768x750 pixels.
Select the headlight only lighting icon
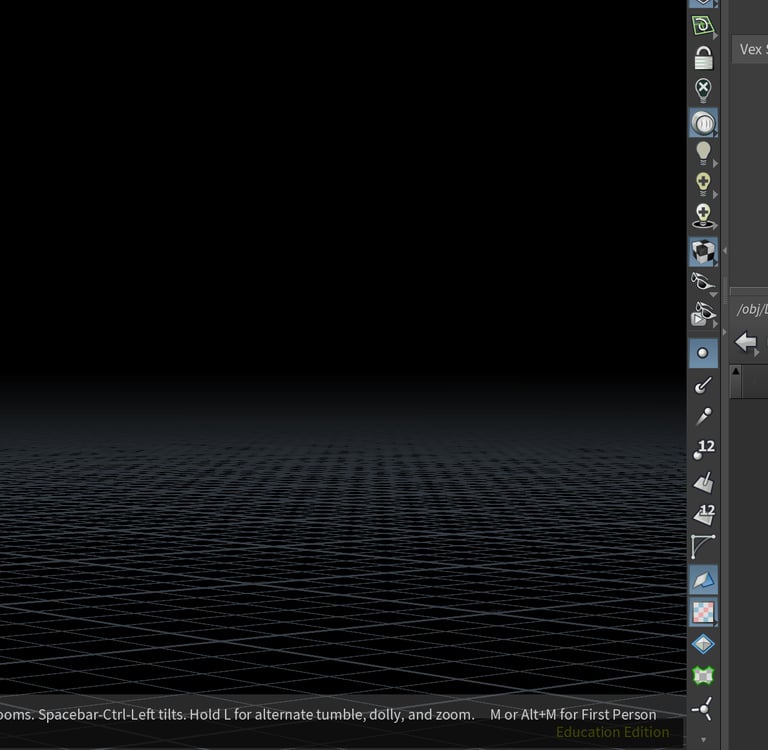point(703,123)
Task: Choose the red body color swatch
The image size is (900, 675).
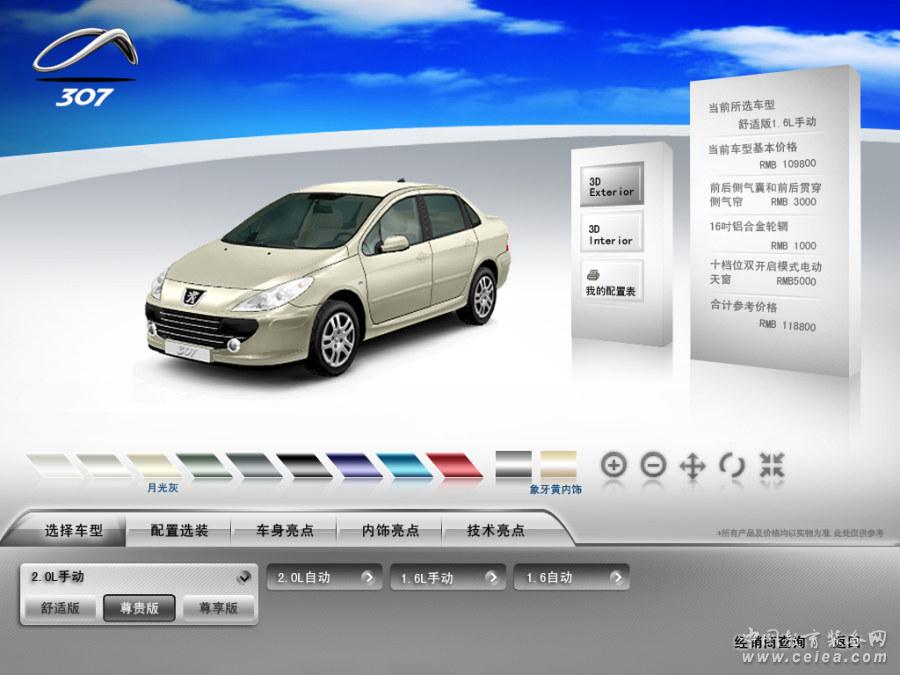Action: [454, 465]
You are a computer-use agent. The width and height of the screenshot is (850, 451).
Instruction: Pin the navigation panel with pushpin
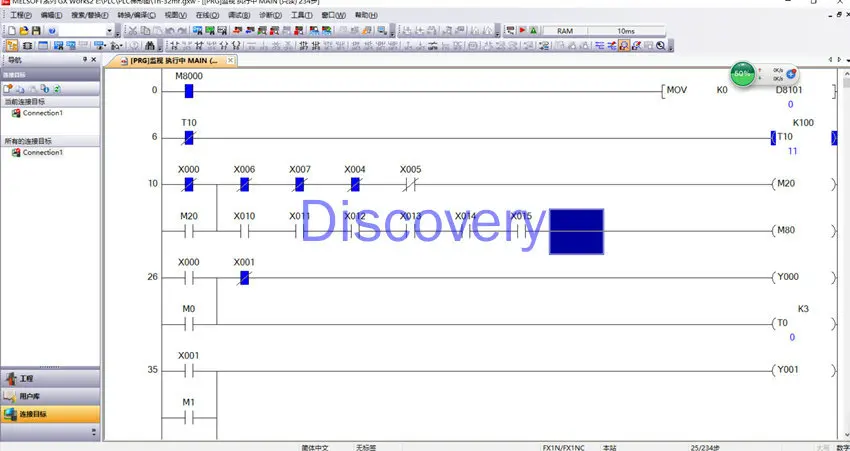(x=84, y=61)
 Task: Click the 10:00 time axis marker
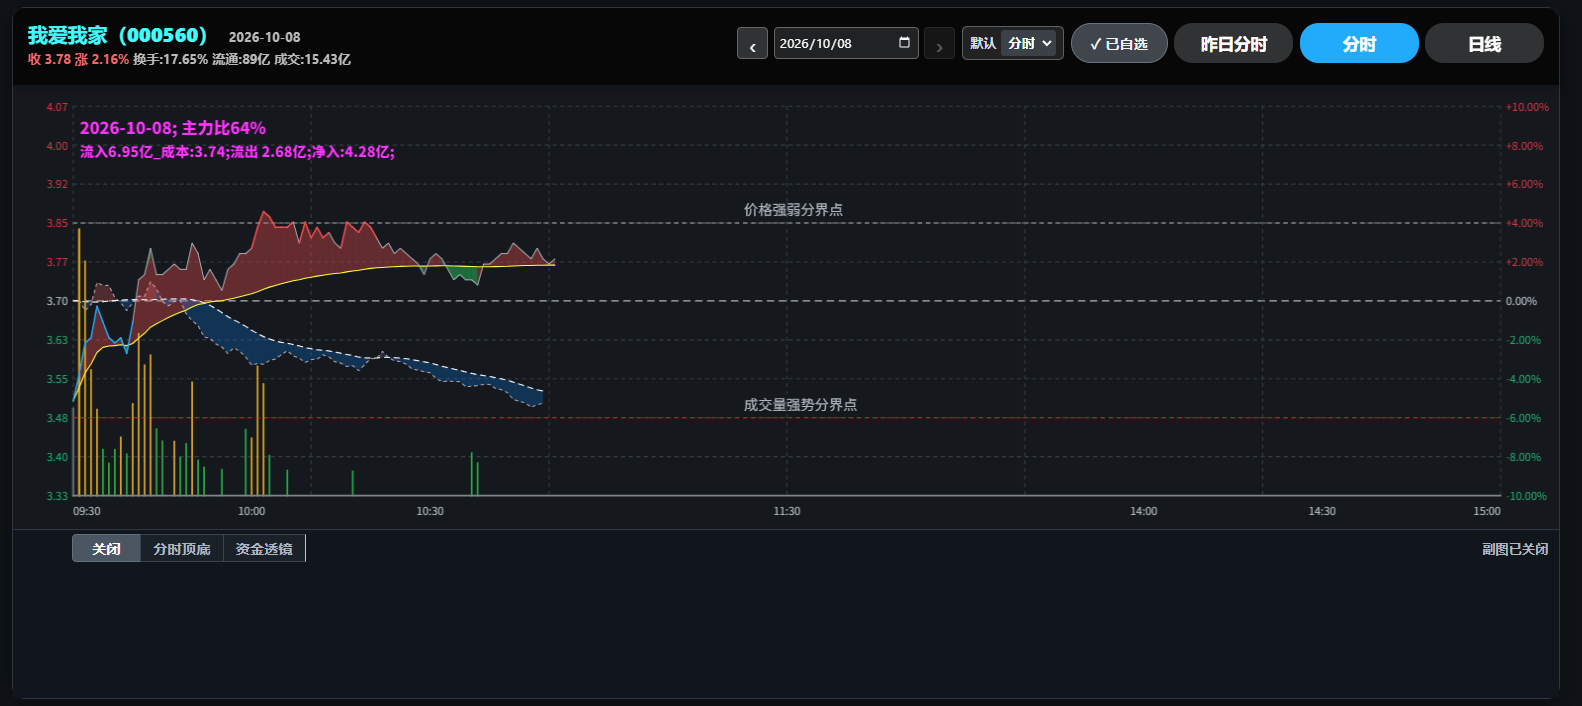(252, 511)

═══

--- Work task ---
Without carrying over any pictures, retype the records above exactly.

--- Solution ---
768x750 pixels.
Select the headlight only lighting icon
point(703,123)
Task: Choose the red body color swatch
The image size is (900, 675).
Action: [454, 465]
You are a computer-use agent. The width and height of the screenshot is (850, 451).
Instruction: Pin the navigation panel with pushpin
(x=84, y=61)
 Task: Click the 10:00 time axis marker
(252, 511)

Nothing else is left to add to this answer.